● Instrução 1
Segundo o trecho sobre a bossa nova, em que ano surgiu a expressão "bossa nova"?

─── Trecho ───

A bossa nova e outras bossas

07/09/2024

A Câmara de Vereadores do Rio de Janeiro aprovou na semana que termina um projeto de lei que “torna” a bossa nova patrimônio cultural da cidade. Mera formalização do que já era uma realidade.

Nascida no Rio, onde residiram seus mais legítimos representantes, a bossa nova ganharia o mundo como um estilo musical essencialmente brasileiro, ainda que suas raízes estéticas estejam reconhecidamente ligadas ao jazz americano.

“Bossa” era como se definia um tipo de virtuosismo recorrente entre os sambistas do Rio de Janeiro nos anos 30, mas a expressão bossa nova viria muitos anos depois, mais precisamente em 1958, quando um grupo de rapazes do Rio de Janeiro se apresentou no Grupo Universitário Hebraico Brasileiro tocando e cantando sambas ditos “modernos”.

A fim de despertar a curiosidade do público, o estudante Moisés Fuks, organizador do evento, escreveu a giz, na entrada do auditório: “Sylvia Telles e um grupo bossa nova apresentando sambas modernos”.

Estava lançada a sorte de um movimento que logo ganharia a simpatia da classe média alta do Rio de Janeiro, segmento social a que pertenciam os grandes nomes do novo jeito de tocar e cantar denominado a partir de então “bossa nova”.

─── Dados do exercício ───

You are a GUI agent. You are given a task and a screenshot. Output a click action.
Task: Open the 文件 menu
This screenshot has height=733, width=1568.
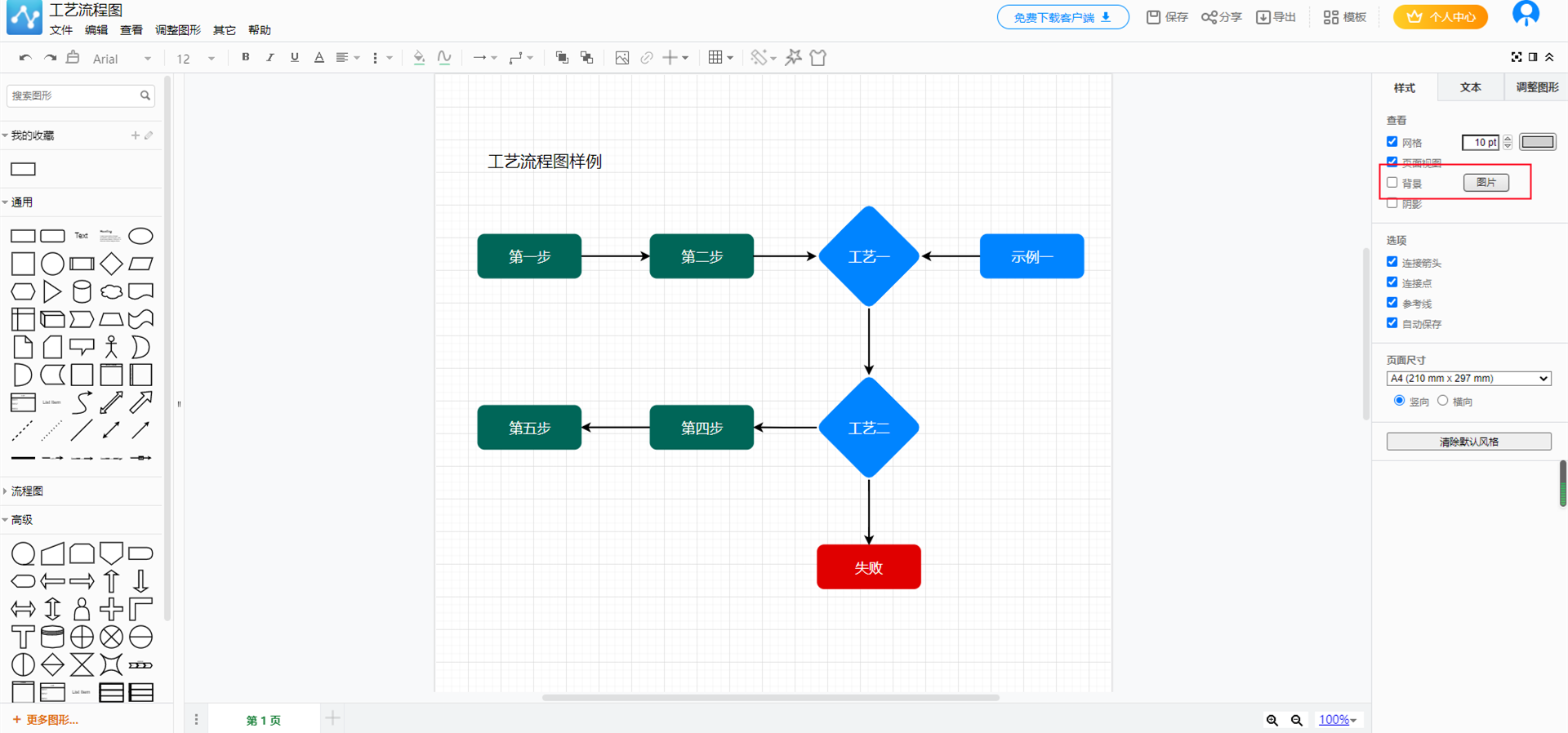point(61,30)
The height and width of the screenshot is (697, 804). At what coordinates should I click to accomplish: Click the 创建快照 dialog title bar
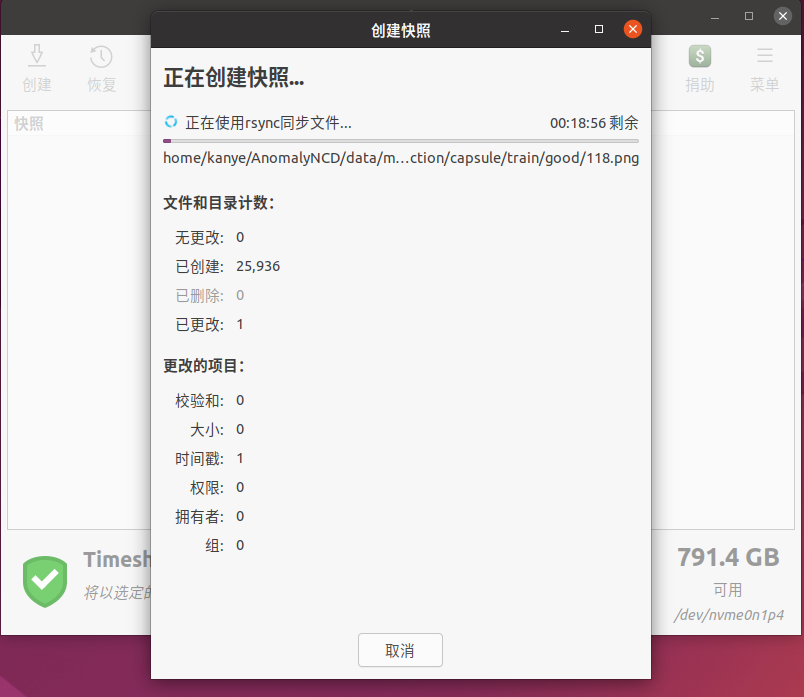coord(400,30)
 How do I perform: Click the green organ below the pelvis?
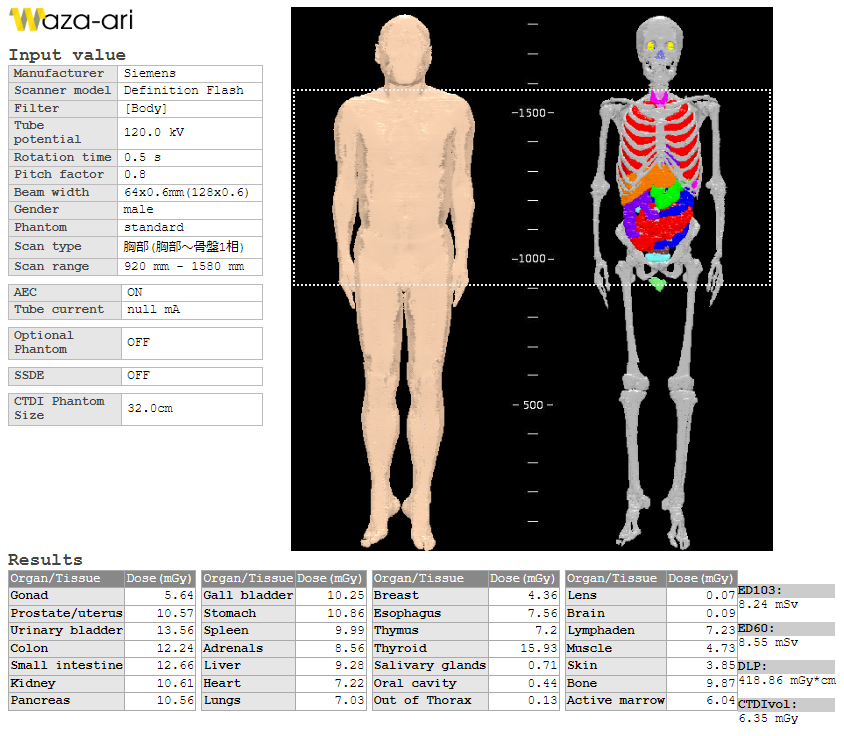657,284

───

● Instrução 2
Organize em lista numerada as linhas dos registros que vão da linha com "How do I perform: Click" até o fim dos registros, omitindo as linhas em branco. Deixe as imagens de fora da resposta.

● Resposta completa 1
Em 1958.

● Resposta completa 2
1.  How do I perform: Click the green organ below the pelvis?
2. 657,284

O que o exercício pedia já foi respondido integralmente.